O takich sprawach dotąd nie pisałem i wolałbym nie pisać. Nie mam ambicji poruszania na tym blogu problemów społecznych, ale ta sprawa autentycznie mnie wkurzyła. Właśnie zniszczono kolejny łódzki zabytek. Jego właściciel cwaniacko, zaraz po otrzymaniu zawiadomienia o zakończeniu procedury wpisu do rejestru zabytków, nie czekając na podpis konserwatora rozwalił willę z lat 30-tych, stojącą w Łodzi przy ulicy Wigury. Pan cwaniaczek dostanie teraz w najlepszym wypadku jakąś śmieszną grzywnę, którą zapłaci, albo i nie. Pomacha paroma kwitkami (już machał w telewizji), a prokuratura umorzy postępowanie. Tymczasem kolejny łódzki zabytek zniknął z naszego krajobrazu. A co tam. Dużo jeszcze mamy.
Zdjęcia i artykuł w Gazecie są pod tym adresem.
Tutaj znajdziesz info na stronie Szacunek dla Łodzi.
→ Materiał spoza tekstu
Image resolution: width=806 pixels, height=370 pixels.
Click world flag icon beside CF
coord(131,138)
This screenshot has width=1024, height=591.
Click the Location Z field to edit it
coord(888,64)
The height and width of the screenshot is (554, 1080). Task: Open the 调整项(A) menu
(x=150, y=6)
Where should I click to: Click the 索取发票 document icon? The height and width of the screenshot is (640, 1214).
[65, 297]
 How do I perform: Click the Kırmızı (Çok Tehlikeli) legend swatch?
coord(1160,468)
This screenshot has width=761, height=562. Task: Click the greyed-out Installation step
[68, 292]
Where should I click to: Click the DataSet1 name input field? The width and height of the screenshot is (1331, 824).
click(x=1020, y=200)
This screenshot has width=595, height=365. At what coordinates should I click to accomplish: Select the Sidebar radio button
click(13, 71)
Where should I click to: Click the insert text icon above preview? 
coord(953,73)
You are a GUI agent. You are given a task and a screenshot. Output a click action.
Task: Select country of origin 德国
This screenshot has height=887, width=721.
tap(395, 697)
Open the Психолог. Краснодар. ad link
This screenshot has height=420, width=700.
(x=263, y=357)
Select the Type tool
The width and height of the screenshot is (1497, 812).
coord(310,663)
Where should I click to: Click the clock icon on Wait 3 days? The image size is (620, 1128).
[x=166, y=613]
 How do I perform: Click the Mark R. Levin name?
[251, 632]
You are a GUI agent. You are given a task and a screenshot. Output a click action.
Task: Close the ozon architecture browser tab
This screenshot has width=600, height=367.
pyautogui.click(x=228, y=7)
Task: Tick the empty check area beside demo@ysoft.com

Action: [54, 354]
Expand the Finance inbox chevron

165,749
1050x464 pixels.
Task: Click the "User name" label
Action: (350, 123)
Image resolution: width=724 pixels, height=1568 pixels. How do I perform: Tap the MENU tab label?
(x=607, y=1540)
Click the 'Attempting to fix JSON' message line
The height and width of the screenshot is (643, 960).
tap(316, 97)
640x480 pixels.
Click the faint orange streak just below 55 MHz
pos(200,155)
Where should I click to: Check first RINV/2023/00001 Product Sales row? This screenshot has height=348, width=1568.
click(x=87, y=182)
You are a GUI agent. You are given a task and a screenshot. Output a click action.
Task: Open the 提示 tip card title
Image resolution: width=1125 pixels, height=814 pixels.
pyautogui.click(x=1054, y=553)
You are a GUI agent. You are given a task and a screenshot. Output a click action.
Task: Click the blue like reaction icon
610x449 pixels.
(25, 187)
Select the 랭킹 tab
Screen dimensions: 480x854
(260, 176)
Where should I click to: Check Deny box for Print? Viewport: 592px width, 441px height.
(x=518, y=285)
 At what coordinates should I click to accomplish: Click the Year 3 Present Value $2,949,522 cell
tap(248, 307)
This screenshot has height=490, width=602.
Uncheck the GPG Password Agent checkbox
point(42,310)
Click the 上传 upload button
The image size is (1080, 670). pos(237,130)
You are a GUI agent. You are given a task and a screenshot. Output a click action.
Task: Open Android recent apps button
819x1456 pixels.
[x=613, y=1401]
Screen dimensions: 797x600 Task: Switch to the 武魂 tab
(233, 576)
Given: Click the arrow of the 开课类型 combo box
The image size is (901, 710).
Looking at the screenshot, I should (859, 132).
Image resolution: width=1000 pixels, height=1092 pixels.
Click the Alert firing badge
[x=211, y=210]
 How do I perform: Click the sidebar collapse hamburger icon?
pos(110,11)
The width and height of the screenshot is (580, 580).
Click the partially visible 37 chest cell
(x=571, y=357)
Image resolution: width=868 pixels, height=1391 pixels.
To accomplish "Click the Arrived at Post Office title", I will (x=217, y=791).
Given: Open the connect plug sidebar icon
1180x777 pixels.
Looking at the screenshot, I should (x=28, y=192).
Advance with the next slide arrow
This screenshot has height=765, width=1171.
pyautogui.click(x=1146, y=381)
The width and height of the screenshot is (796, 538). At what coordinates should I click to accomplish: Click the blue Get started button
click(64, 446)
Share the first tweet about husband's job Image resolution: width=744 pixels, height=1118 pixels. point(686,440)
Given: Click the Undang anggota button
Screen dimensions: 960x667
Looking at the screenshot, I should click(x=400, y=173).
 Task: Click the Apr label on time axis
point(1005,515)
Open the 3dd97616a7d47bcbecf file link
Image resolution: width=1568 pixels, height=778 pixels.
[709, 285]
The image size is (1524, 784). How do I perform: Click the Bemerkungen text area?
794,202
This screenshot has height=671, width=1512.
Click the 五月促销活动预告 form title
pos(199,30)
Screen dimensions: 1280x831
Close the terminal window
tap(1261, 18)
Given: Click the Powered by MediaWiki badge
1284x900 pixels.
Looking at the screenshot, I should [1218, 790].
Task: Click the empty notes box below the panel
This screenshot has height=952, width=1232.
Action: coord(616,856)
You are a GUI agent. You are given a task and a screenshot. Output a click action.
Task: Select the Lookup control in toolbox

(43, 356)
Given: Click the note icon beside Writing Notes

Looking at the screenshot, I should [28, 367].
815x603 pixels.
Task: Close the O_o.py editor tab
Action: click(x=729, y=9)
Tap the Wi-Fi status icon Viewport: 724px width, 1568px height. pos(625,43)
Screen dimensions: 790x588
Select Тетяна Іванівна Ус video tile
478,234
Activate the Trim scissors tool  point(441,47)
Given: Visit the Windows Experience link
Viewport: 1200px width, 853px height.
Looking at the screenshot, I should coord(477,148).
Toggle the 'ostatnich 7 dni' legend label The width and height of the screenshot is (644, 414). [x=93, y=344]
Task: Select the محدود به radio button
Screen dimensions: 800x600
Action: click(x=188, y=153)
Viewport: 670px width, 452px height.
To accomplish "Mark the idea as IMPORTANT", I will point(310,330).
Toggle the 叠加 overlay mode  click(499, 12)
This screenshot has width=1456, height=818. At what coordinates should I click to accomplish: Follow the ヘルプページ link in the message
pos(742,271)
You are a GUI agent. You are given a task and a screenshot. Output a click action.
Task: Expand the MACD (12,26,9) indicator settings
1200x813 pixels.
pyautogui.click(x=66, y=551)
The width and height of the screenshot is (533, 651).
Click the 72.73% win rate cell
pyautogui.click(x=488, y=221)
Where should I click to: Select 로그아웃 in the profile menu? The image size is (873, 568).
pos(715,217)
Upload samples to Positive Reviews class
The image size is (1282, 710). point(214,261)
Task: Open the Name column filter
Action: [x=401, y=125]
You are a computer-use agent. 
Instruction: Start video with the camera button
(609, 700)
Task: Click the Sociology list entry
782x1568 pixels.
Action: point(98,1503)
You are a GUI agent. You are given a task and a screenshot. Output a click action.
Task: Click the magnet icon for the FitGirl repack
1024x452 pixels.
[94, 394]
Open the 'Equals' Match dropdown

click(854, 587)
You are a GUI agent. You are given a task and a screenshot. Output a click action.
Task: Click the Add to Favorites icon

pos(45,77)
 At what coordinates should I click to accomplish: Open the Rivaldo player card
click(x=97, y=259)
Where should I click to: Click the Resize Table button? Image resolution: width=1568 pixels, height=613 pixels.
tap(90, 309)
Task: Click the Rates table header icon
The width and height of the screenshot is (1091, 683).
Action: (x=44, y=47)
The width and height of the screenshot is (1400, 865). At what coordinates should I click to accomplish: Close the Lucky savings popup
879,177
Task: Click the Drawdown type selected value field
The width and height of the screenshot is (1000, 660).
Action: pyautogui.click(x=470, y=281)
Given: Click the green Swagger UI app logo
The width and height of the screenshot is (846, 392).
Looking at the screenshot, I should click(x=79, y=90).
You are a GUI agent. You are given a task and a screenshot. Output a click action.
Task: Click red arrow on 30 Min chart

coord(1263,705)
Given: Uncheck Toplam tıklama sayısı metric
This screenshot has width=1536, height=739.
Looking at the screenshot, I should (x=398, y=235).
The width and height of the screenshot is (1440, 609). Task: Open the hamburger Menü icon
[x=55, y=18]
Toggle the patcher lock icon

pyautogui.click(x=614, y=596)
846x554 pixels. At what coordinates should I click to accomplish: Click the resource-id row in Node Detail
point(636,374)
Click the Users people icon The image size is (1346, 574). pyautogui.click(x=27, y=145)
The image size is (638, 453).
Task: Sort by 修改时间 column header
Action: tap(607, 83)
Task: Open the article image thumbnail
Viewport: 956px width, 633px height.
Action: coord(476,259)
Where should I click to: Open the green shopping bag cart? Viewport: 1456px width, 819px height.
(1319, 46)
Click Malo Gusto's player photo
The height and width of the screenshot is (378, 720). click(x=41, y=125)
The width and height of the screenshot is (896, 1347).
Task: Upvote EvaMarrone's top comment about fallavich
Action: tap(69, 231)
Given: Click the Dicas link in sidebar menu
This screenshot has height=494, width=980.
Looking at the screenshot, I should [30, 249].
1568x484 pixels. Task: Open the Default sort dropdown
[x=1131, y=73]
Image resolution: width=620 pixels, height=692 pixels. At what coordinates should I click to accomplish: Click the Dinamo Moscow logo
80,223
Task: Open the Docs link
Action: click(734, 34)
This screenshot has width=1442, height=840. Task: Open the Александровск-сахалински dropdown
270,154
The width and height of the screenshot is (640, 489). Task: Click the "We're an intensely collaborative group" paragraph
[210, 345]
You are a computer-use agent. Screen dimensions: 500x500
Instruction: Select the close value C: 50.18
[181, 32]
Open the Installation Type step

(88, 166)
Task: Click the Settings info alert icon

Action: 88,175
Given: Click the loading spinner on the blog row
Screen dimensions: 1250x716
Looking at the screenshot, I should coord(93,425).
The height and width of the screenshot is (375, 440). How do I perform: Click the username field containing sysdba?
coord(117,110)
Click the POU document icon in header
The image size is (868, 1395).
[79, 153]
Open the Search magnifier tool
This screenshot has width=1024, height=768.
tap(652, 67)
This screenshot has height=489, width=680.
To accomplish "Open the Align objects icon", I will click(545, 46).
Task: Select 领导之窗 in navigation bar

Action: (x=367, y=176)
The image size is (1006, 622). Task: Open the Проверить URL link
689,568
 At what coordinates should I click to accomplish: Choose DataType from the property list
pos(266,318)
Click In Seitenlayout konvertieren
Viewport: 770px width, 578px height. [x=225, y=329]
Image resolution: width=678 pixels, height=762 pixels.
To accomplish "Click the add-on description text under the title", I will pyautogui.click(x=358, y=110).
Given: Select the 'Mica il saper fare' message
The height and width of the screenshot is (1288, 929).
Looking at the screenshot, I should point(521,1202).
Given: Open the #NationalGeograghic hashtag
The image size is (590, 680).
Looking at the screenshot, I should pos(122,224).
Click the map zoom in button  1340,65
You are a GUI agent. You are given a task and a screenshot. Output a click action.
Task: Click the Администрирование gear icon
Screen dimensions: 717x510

Szacunek, którego Pan Cwaniaczek nie ma za grosz.
Nie pierwszy to, i nie ostatni taki przypadek. W Łodzi regularnie rozbiera się zabytkowe fabryki i wille (spis na stronie fabrykancka.pl). Wychodzi to taniej, niż podejmować przy nich prace konserwatorskie. A w Polsce już mówi się o łódzkiej szkole konserwacji zabytków.
Wrrr!
Myślę, że to nie pierwszy i nie ostatni pan Cwaniaczek…Czemu ludzie nie kumają, że pewnych rzeczy się nie powinno robić…właśnie ze względu na szacunek…krótko: hamstwo i drobnoCWANIACTWO….Afu…!!!